Freetochat":2bi3wupy said:


> Adam - a good start. Are you going to overlay with a wooden floor, or work off concrete?



Yes. The floor will be raised on joists, which will sit on strips of roofing felt to stop the moisture going up into them. I found this quite successfull on the previous workshop



Tony":2bi3wupy said:


> Looking good mate. When does the actual build start? after christams would seem a reasonable guess, but when is the plan?



Dunno, depends on time, and my back. It'll be built in "modular" form, so that all the panels can be taken down and reconfigured in a new house/location if I ever need.

Adam


----------



## Barry Burgess (21 Dec 2006)

Adam did you fall on your sword and move the build to PROJECTS or was it the midland effect??
Barry


----------



## Adam (21 Dec 2006)

Barry Burgess":2trevf8l said:


> Adam did you fall on your sword and move the build to PROJECTS or was it the midland effect??
> Barry



I moved it. I only just noticed it was in General when I bumped it with the latest pictures.

Adam


----------



## Chris Knight (21 Dec 2006)

Adam,
It's looking good! I am sure all the stuff on the list to do in the house will go so much faster once the workshop is finished..


----------



## mel (14 Jan 2007)

hows it coming on adam ??? 
a bit quiet from your end or has the weather slowed the progress ??


----------



## Adam (15 Jan 2007)

Well, I've got the electrics in, setup on a temporary post just next to the concrete plinth, and bought a floodlight so I can work at night. I figured you might as well get the electrics for the chop saw setup before you start building rather than wasting time running up and down with extension cables each day. Whilst I was at it, I wired the summer house, so I've got lights, power, and a dedicated outlut to run the table saw, so should be able to make any difficult parts on the tablesaw as well. I also cleared the bench, so am officially "up-and-running" in the temporary workshop. 

Adam


----------



## Adam (6 Feb 2007)

So heres the electrics. The little box has a built in RCD and its waterproof. I've also got a piece of roofing felt which I cover it over. Its got a chunk of wood on it to weigh it down.

You can see I bring the compressor down on the cart so I don't have to lift it. It does have wheels but the hand isn't really long enough to move it around the garden.







I've been working in the summer house, preparing the parts for the frames. Its warmer!

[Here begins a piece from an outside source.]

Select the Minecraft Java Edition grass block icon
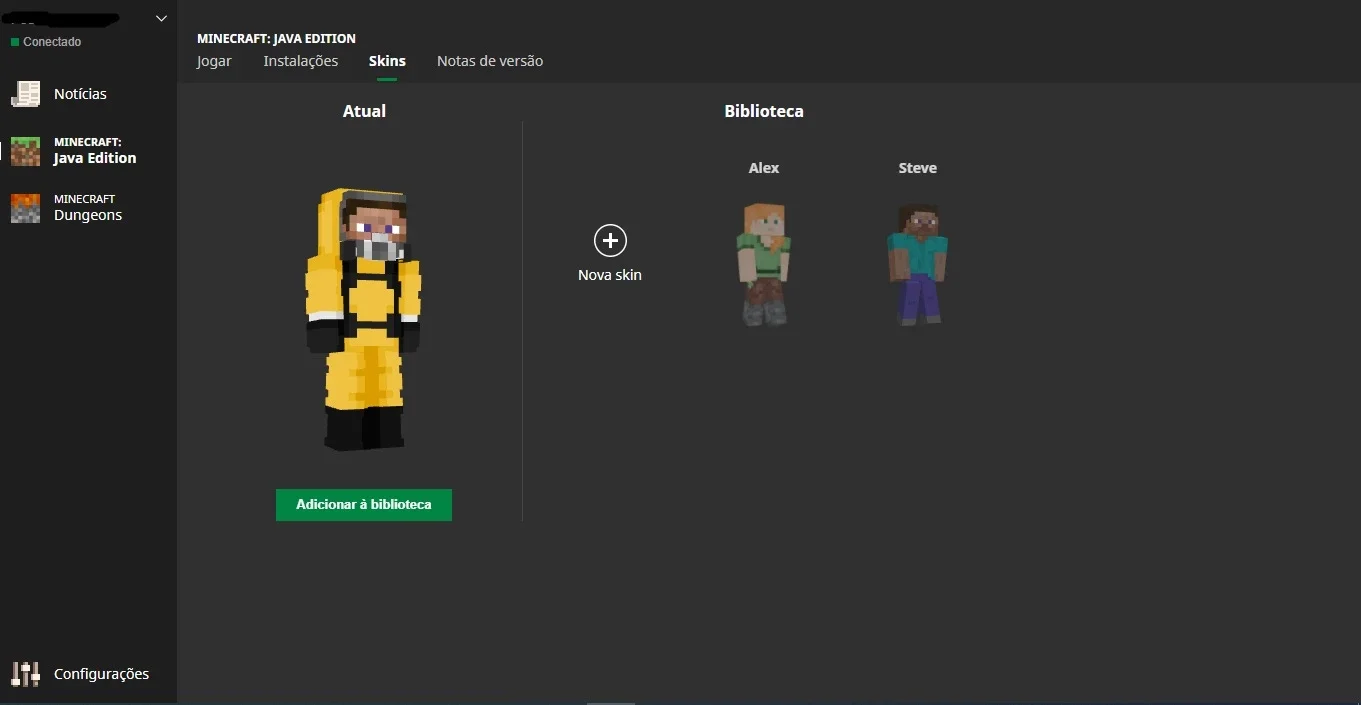 (x=25, y=151)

I've also cut a recess on some of the cross pieces for the window. I ordered them this morning. Double glazed units - in 4-20-4 clear glass. They will be mounted very high (for security) and although they won't let as much light in, my previous workshop relied entirely on fluorescent lights so I'm not overly bothered. Its security thats top of my list! Out of interest, the prices for the glass ranged from £25 each to £9.80 each. Needless to say I went for the cheaper. Specification was the same for both types. What a difference.






Its going to be covered in shiplap - I need to rip a small amount of the bottom piece - otherwise the overhang will be too much.

First though, I need to trim them to length - the sliding table with a stop is ideal for repeatable cuts...











Heres a pile ready for use...







Back to the frames now. With a little difficulty, I am able to make about 5 in the summerhouse before I'm stuck for space






And getting the Tyvek Housewrap on with a staple gun..






Then nailing a upright on.






This is more like it - outside on a sunny day... I had to make a couple of trestles quickly...






I'm mainly using these for construction






Not all power tools - these cheap hardpoint saws are great.






My "new" erbauer driver copes admirably with screwing them up tight.






More housewrap...






First piece of shiplap on...





















One finished frame.






More part built frames...






Quick lick of preservative






Three finished so far






Adam


----------



## PowerTool (6 Feb 2007)

Three finished so far..just another 21 to go :lol: 

Looking good though  

Andrew


----------



## Fecn (6 Feb 2007)

Looking good so far - Let's hope for some more nice weather.


----------



## Adam (22 Mar 2007)

Uurrgghh snow. Not very conducive to work!






Why does every project create so many TUITs? Anyway, I wanted a bit more security, and privacy for what I'm upto so firstly get the back fence sorted. Its allottments behind, so one day I may get a gardening urge, and in the meantime, a gate will do!






And finished.











All the frames are done now. They still need painting but that will be done later.






Even the door frame is done. I've screwed a couple of braces across for the time being. It will hold a sheet of plywood wide, and I just need to trim the end off a sheet. So it should look nice and square, and plenty wide enough to get all my kit in and out.






The plywood floor sits on 2 x 3" joists. These in turn sit on roofing felt. This stops moisture from the concrete getting up into the floor. It worked really well in my last workshop, so I thought I'd do it again. The plan is to fill the gap with 50mm polystyrene, leaving a small gap that air can move through, helping to keep everything dry underneath.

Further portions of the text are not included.